- An Indian Path to Biocapital?: The Traditional Knowledge Digital Library, Drug Patents, and the Reformulation Regime of Contemporary Ayurveda
- East Asian Science, Technology and Society: an International Journal
- Duke University Press
- Volume 8, Number 4, December 2014
- pp. 391-415
- View Citation
- Additional Information
For the past twenty years Indian Ayurvedic medicine has experienced a profound transformation originating in a complex process of industrialization and unequal but significant integration within the world of global pharmacy. The reformulation of classical combinations of medicinal plants described in centuries-old reference texts used by Ayurvedic practitioners lies at the heart of this process. Reformulation means at the same time simplifying and standardizing polyherbal combinations in order to (1) adapt them to mass and mechanized industrial processing, (2) mobilize elements of biomedical experimentation in the laboratory and the clinic to provide evidence of medical value, and (3) link Ayurvedic and biomedical categories to address the health needs of cosmopolitan consumers. Intellectual property rights play a peculiar role in the reformulation strategy since Ayurvedic formulas are viewed both as collective resources that must be protected from private appropriation to ensure further mining and as innovative products deemed protected through trademarks and patents.
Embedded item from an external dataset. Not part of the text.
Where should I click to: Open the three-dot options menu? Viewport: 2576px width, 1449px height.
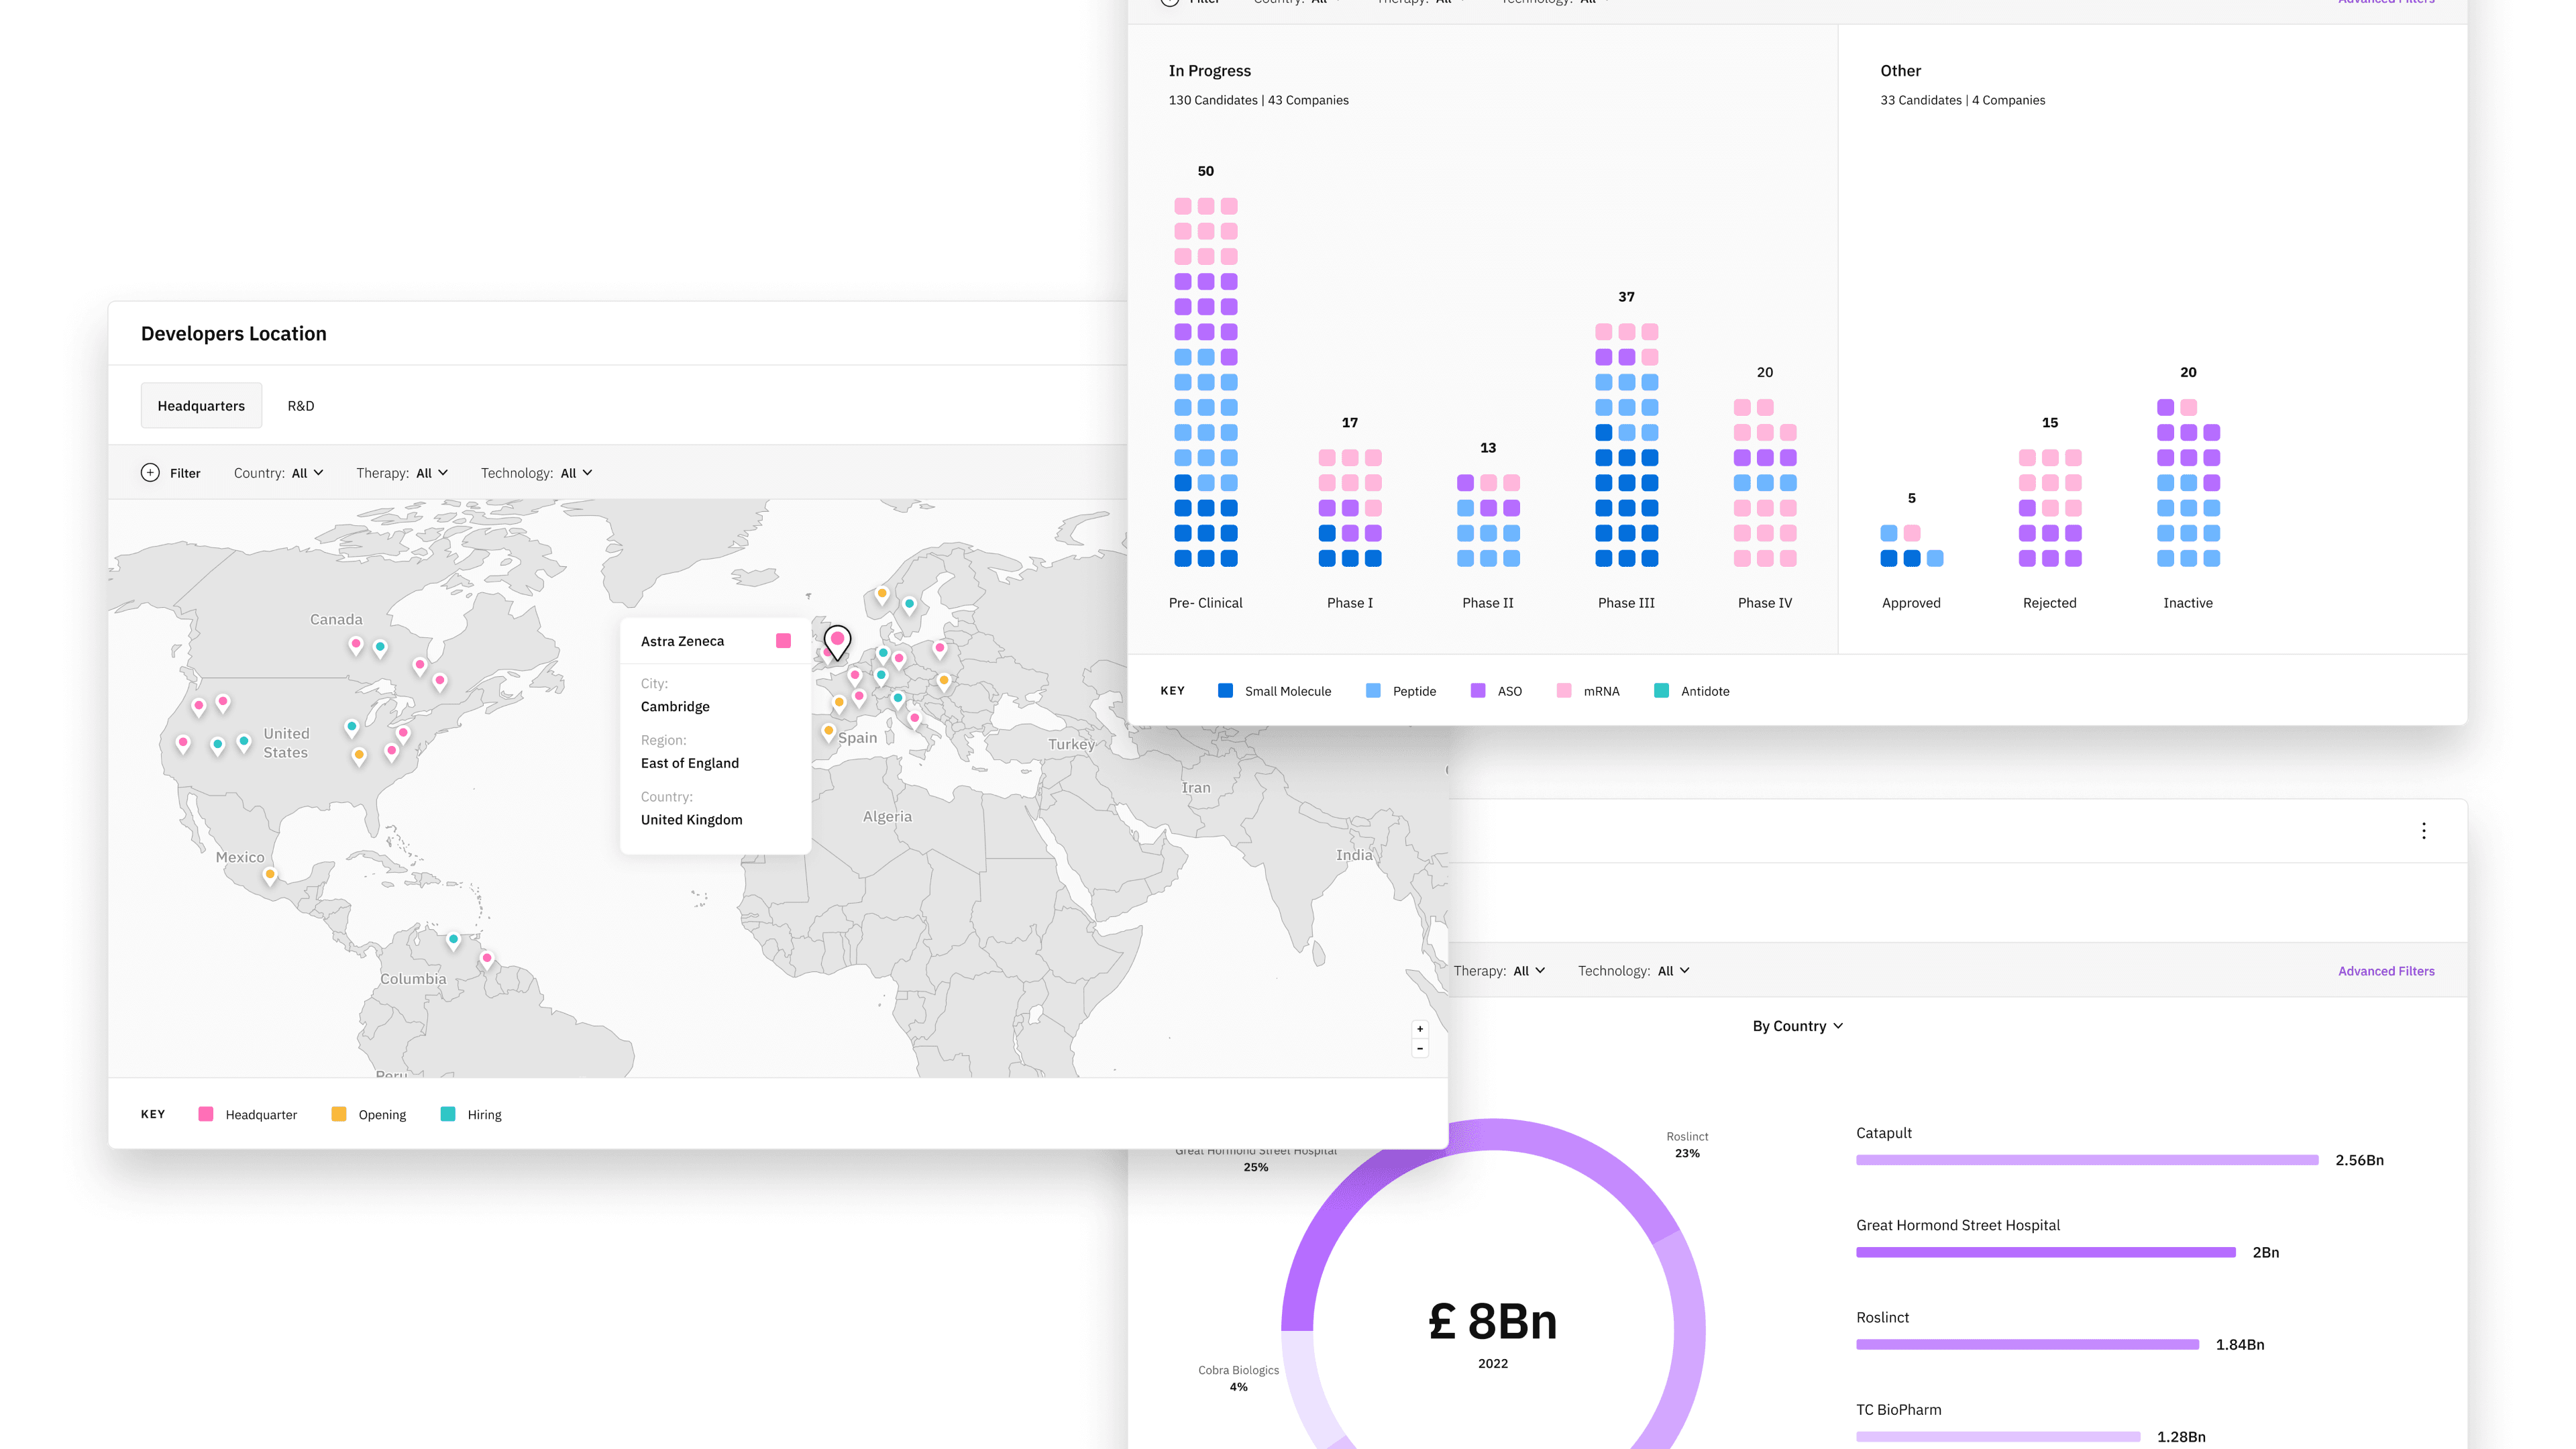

This article explores this conundrum, using the Traditional Knowledge Digital Library (TKDL) that the Indian government began to develop in 2000 as a lens into this Indian path to biocapital. The article discusses three dimensions of the TKDL trajectory: (1) its origins in the international controversies about “bio-piracy”; (2) the structure and operations of the database and its complex relationship with Ayurvedic knowledge, since its main aim is to translate traditional formulations into a scientific and legal idiom amenable to the work of patent offices worldwide; and (3) the consequences outside of India of its establishment, in particular at the European Patent Office, where TKDL-based information is used to evaluate patent applications for polyherbal drug formulation protection, thus creating a new jurisprudence about the boundaries between the protection and the appropriation of traditional medical knowledge.